Selective phosphorylation of the IP3R-I in vivo by cGMP-dependent protein kinase in smooth muscle

This study examined the expression of inositol 1,4,5-trisphosphate (IP3) receptor (IP3R) types and PKG isoforms in isolated gastric smooth muscle cells and determined the ability of PKG and PKA to phosphorylate IP(3)Rs and inhibit IP3-dependent Ca2+ release, which mediates the initial phase of agonist-induced contraction.

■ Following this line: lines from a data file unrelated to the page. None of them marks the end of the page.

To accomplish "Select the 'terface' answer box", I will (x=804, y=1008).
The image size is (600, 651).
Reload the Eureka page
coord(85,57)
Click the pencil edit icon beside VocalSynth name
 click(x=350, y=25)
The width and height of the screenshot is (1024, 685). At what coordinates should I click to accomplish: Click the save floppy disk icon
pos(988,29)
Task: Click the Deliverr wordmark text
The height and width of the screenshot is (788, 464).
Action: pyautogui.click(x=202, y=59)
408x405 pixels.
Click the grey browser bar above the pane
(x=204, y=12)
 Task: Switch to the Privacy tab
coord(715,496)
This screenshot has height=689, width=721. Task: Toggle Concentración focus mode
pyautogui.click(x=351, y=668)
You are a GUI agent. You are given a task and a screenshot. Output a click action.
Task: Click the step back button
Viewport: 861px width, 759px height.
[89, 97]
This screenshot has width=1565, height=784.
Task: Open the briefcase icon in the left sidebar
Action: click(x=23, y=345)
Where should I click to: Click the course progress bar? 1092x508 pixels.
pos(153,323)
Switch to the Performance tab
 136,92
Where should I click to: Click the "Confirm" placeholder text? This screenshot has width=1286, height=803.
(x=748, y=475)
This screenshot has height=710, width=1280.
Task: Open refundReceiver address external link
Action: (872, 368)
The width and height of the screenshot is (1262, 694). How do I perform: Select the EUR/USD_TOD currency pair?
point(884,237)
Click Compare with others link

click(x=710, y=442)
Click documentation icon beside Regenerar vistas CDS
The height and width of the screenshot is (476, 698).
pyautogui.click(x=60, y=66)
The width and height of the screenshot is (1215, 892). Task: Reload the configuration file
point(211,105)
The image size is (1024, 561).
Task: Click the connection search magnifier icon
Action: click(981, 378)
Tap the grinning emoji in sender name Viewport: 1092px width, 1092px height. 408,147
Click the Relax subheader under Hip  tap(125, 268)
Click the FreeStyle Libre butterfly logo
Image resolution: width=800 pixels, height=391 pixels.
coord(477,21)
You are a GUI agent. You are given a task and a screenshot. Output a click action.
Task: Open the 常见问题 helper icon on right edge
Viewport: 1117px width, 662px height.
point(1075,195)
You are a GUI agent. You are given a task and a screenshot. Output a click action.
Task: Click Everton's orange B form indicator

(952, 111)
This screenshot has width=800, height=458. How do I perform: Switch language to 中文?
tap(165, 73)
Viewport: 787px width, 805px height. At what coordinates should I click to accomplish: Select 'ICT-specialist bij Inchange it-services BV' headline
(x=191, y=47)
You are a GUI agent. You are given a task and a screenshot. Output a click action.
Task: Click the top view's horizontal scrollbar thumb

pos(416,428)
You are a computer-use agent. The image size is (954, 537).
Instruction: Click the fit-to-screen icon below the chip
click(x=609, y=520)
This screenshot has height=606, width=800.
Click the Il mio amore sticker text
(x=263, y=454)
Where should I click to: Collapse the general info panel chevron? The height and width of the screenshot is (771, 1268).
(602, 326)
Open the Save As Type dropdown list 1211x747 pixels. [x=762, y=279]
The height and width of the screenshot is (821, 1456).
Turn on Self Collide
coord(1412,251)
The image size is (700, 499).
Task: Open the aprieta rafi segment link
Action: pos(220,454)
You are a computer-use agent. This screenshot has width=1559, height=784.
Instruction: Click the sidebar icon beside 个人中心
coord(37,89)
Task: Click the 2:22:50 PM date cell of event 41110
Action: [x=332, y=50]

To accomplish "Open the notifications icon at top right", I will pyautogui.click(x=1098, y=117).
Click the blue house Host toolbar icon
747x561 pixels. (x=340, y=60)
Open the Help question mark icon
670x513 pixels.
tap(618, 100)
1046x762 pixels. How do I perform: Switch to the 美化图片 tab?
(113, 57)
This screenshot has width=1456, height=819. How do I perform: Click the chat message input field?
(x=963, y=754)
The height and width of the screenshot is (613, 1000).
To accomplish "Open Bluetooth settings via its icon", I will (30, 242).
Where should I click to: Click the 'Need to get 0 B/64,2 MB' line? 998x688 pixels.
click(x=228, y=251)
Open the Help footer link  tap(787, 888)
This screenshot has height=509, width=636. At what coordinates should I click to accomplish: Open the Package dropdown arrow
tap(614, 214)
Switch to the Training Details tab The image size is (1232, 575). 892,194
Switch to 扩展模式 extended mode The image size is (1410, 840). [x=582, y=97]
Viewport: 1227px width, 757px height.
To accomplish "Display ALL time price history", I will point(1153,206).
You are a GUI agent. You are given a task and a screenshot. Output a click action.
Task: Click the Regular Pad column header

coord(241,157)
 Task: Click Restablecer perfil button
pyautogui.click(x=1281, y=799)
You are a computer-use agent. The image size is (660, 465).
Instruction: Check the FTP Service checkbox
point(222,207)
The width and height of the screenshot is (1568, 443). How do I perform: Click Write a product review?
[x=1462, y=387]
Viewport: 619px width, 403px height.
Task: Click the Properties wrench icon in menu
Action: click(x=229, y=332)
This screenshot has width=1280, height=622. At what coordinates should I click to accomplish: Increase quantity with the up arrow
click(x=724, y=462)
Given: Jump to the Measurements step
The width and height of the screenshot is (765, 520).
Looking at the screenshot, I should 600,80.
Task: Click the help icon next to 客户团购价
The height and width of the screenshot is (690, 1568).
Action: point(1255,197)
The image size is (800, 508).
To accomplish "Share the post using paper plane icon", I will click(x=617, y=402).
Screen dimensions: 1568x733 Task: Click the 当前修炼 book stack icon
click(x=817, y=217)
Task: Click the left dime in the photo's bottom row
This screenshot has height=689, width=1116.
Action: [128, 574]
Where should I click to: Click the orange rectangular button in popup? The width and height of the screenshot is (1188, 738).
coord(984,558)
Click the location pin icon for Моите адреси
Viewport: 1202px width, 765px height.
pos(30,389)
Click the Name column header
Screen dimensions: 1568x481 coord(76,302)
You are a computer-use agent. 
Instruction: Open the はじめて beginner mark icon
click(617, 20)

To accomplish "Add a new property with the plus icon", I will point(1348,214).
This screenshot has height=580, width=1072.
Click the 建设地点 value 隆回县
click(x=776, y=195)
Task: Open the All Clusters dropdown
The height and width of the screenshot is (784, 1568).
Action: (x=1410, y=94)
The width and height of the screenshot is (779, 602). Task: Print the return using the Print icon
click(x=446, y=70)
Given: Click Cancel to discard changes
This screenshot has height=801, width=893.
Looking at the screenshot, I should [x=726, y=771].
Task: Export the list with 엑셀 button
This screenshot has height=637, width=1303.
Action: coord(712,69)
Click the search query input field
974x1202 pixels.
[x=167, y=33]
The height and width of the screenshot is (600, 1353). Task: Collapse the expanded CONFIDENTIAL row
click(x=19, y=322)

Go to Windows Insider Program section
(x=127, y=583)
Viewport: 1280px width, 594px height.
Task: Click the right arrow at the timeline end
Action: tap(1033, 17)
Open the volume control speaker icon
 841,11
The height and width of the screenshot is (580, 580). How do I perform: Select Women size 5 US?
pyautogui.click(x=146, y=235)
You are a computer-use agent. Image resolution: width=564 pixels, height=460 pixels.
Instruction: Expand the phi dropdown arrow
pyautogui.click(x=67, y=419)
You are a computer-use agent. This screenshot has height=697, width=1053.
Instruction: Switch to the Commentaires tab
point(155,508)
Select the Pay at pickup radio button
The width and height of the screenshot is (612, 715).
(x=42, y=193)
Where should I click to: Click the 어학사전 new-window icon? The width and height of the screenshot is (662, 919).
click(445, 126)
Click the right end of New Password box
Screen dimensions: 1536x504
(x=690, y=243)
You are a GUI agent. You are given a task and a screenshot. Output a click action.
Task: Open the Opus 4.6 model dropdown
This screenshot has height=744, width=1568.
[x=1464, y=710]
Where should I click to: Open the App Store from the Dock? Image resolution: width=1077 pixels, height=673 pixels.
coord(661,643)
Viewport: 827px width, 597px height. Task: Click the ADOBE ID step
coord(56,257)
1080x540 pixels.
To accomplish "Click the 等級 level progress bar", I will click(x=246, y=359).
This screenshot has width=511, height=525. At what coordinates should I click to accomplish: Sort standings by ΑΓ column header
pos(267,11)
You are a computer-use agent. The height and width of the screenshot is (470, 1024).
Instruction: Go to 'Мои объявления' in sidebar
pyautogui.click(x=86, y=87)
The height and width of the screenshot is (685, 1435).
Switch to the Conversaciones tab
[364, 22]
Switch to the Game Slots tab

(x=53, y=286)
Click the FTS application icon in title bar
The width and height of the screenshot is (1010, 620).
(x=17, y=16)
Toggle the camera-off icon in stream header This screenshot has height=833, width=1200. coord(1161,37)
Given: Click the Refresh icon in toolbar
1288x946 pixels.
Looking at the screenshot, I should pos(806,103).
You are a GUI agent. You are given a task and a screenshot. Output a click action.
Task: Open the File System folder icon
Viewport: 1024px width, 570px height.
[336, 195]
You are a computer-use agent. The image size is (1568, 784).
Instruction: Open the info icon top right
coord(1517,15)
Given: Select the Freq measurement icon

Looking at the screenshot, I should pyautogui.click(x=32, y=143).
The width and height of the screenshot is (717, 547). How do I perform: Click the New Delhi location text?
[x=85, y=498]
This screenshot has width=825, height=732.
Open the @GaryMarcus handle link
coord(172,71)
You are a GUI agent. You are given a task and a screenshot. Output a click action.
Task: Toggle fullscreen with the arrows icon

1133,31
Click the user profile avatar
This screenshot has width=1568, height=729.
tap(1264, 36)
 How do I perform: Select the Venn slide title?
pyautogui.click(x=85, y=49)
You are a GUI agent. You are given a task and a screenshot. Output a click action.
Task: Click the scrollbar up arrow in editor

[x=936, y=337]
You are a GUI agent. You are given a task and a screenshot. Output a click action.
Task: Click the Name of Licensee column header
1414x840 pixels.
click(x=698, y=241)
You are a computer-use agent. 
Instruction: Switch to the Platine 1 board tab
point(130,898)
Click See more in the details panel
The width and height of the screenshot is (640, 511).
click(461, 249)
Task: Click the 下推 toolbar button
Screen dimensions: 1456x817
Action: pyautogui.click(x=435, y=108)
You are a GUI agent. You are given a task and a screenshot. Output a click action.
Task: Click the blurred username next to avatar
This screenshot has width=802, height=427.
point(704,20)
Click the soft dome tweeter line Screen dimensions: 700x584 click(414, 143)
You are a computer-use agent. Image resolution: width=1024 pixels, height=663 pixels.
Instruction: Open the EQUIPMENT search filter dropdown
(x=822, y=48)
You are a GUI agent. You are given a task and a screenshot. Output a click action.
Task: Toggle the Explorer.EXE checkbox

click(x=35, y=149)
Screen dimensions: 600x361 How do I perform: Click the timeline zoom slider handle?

PKG-Ialpha and PKG-Ibeta were expressed in gastric smooth muscle cells, together with IP3-R-associated cG-kinase substrate, a protein that couples PKG-Ibeta to IP3R-I. IP3R-I and IP3R-III were also expressed, but only IP3R-I was phosphorylated by PKA and PKG in vitro and exclusively by PKG in vivo. Sequential phosphorylation by PKA and by nPKG-Ialpha in vitro showed that PKA phosphorylated the same site as PKG (presumably S-1755) and an additional PKA-specific site (S-1589). In intact muscle cells, agents that activated PKG or both PKG and PKA induced IP3R-I phosphorylation that was reversed by the PKG inhibitor (8R,9S,11s)-(-)-9-methoxy-carbamyl-8-methyl-2,3,9,10-tetrahydro-8,11-epoxy-1H,8H,1H,-2,7b,11a-trizadizo-benzo9-(a,g) cycloocta(c,d,e)-trinden-1-one. Agents that activated PKA induced IP3R-I phosphorylation in permeabilized but not intact muscle cells, implying that PKA does not gain access to IP3R-I in intact muscle cells. The pattern of IP3R-I phosphorylation in vivo and in vitro was more consistent with phosphorylation by PKG-Ialpha. Phosphorylation of IP3R-I in microsomes by PKG, PKA, or a combination of PKG and PKA inhibited IP3-induced Ca2+ release to the same extent, implying that inhibition was mediated by phosphorylation of the PKG-specific site. We conclude that IP3R-I is selectively phosphorylated by PKG-I in intact smooth muscle resulting in inhibition of IP3-dependent Ca2+ release.